Chef Client 12.1.0 Post-Mortem

At yesterday's IRC meeting we agreed we should have a post-mortem for
the 12.1.0 release since it had so many regressions (we're still
working on releasing all the fixes). We want to have it over a
video-conferencing software since post-mortem's can feel really
personal and it's more humane when we can see each other. I went with
Zoom over Google Hangouts because it's easiest for me to schedule a
Zoom meeting because we use it at Chef.

All the information I've collected is on chef#3107, as well as the
zoom meeting information. Please comment on chef#3107 if there's
anything you'd like added to the report at the top of the issue.

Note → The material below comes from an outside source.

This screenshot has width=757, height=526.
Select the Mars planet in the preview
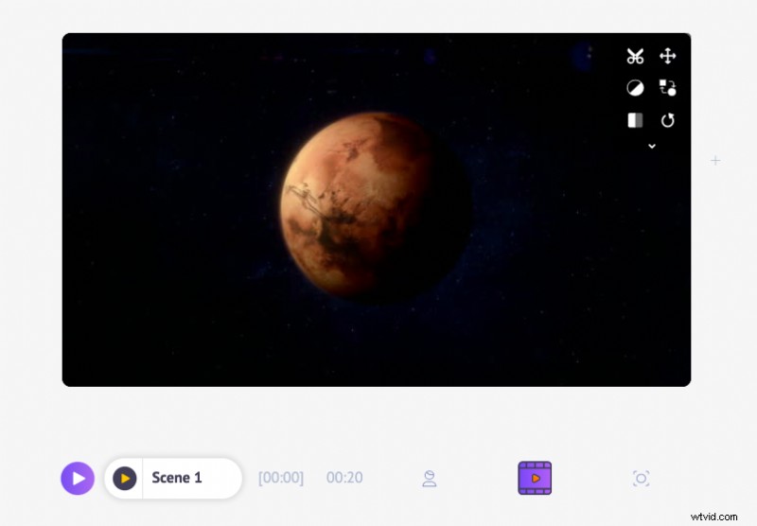coord(376,207)
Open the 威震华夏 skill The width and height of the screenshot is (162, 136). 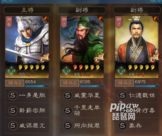point(82,95)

Tuesday 3/24 at 9am PDT / Noon EDT / 1600 UTC

--
Bryan McLellan | chef | engineering lead
(c) 206.607.7108 | (t) @btmspox | (www) http://chef.io

No bikeshedding intended, but that's a great way to rule out Linux/BSD
users. Maybe that's a vanishingly small number, but it does include me. I
guess there is an Android client, though.

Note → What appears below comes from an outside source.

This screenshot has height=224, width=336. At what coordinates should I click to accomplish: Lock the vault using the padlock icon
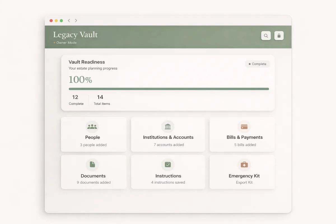[x=279, y=36]
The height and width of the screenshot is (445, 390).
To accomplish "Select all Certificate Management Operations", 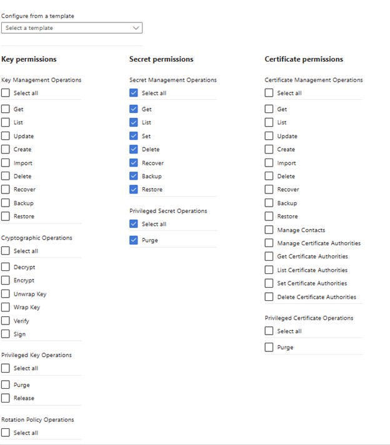I will pos(269,93).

Perhaps a community standard should be established around accessibility?
That would seem like a Good Thing for an avowedly open source company to
do. Hangouts work (for some value of work!) on everything...

Just my €0.02

On Fri, Mar 20, 2015 at 6:29 PM, Bryan McLellan btm@chef.io wrote:

At yesterday's IRC meeting we agreed we should have a post-mortem for
the 12.1.0 release since it had so many regressions (we're still
working on releasing all the fixes). We want to have it over a
video-conferencing software since post-mortem's can feel really
personal and it's more humane when we can see each other. I went with
Zoom over Google Hangouts because it's easiest for me to schedule a
Zoom meeting because we use it at Chef.

All the information I've collected is on chef#3107, as well as the
zoom meeting information. Please comment on chef#3107 if there's
anything you'd like added to the report at the top of the issue.

Tuesday 3/24 at 9am PDT / Noon EDT / 1600 UTC

12.1.0 Release Regressions · Issue #3107 · chef/chef · GitHub

--
Bryan McLellan | chef | engineering lead
(c) 206.607.7108 | (t) @btmspox | (www) http://chef.io

On Fri, Mar 20, 2015 at 4:22 PM, Angus Buchanan angus.o.buchanan@gmail.com
wrote:

Perhaps a community standard should be established around accessibility?
That would seem like a Good Thing for an avowedly open source company to
do. Hangouts work (for some value of work!) on everything...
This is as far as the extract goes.